# Wine cellar display table, heavily distressed



## wwinsauer (Dec 7, 2010)

Hello everyone!
I have been enjoying my time here on the forum and am enjoying all of the helpful and humble attitudes of just about everyone I have seen so far. This is my first thread here and I thought I'd share what I do. 

I do some conventional woodworking and cabinetry when I have a reason to, but I get a lot of enjoyment out of working with old weathered wood. I have mentioned it a few times here and there so I figured it might be a good idea to show something I've done.

This project started out being a cigar table for a man that had seen my work but had decided not to get it due to the strain of the recent recession. After finishing the top, I decided to make it into a wine cellar table due to the higher demand here in the hill country.

The top is made from reclaimed fence wood that had been pulled from an estate, the sides are reclaimed cedar that was pulled from a deck and the front back and legs were reclaimed from construction debris that I had acclimatized in my garage for about a year. 

I use minimal jointing on any of the wood and make almost all cuts using my Japanese pull saw. I make the cuts a little bit sloppy and never joint or plain the faces of the wood because I like it to look old and distressed. I never distress the wood myself, I just find pieces that are already beat up. I do hand rasp the edges and do a LOT of sanding. I take out all of the rusted nails and never put in anymore metal. Just old fashioned joinery.

Almost all of the wood I use is cupped and twisted making every project a challenge but i guess that is what gives it the character I like.

This one has 7 flat dovetails several lap joints and 30 hand cut square dowels.

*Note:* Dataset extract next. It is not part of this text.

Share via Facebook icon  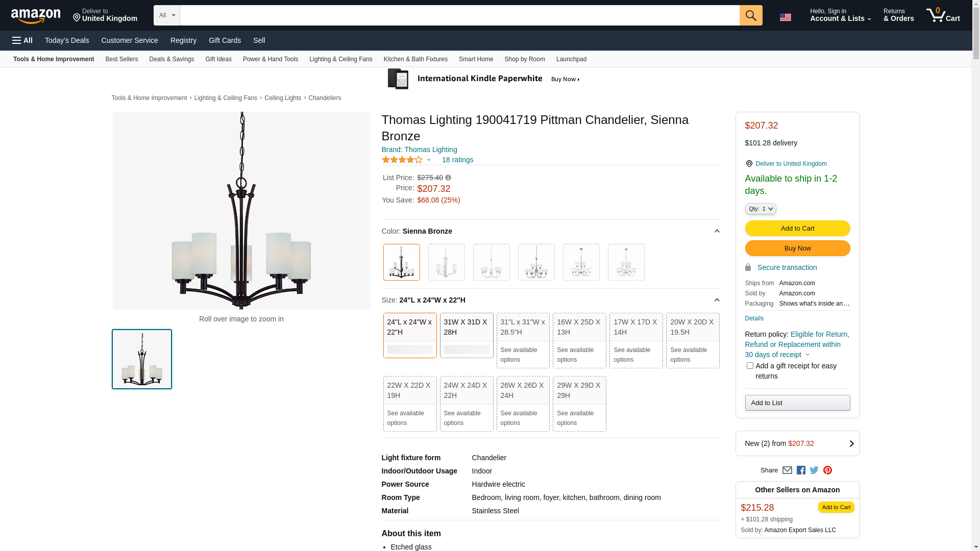click(x=801, y=470)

I know its not conventional but I hope everyone likes it.

Wayne


----------



## no1hustler (Nov 17, 2010)

Wow, that is beautiful, I love it!


----------



## wwinsauer (Dec 7, 2010)

Thanks no1. Glad you like it!


----------



## b00kemdano (Feb 10, 2009)

Absolutely gorgeous. I want a room full of this furniture!


----------



## H. A. S. (Sep 23, 2010)

Great job! Love that furniture.


----------



## me109a (Nov 8, 2010)

Square peg in a round hole - awsome!:hammer:


----------



## joesdad (Nov 1, 2007)

Very nice piece...I love making that type of furniture. After a couple of months of trying to build and finish things to the decimal point, it's fun to relax and do something a little more loose, yet still be a great design and have the same wow factor as the tight stuff..:thumbsup:


----------



## woodnthings (Jan 24, 2009)

*Totally awesome!*

I guess we can ditch our dovetail jigs and SCMS and ROS and all that precision stuff, won't be needin' it now....:no: bill


----------



## Hendo446 (Nov 25, 2009)

I like it! Did you stain it or was the color the wood was when you got it?


----------



## wwinsauer (Dec 7, 2010)

WOW!
Thanks Everybody!:icon_cheesygrin:

Joes dad, You got it! Its so nice to be able to get more creative and away from all the super square corners. I build stuff like this almost completely with hand tools minus my ROsander which, I think, makes me more intimate with what I'm creating. Glad to hear you find enjoyment doing the same thing.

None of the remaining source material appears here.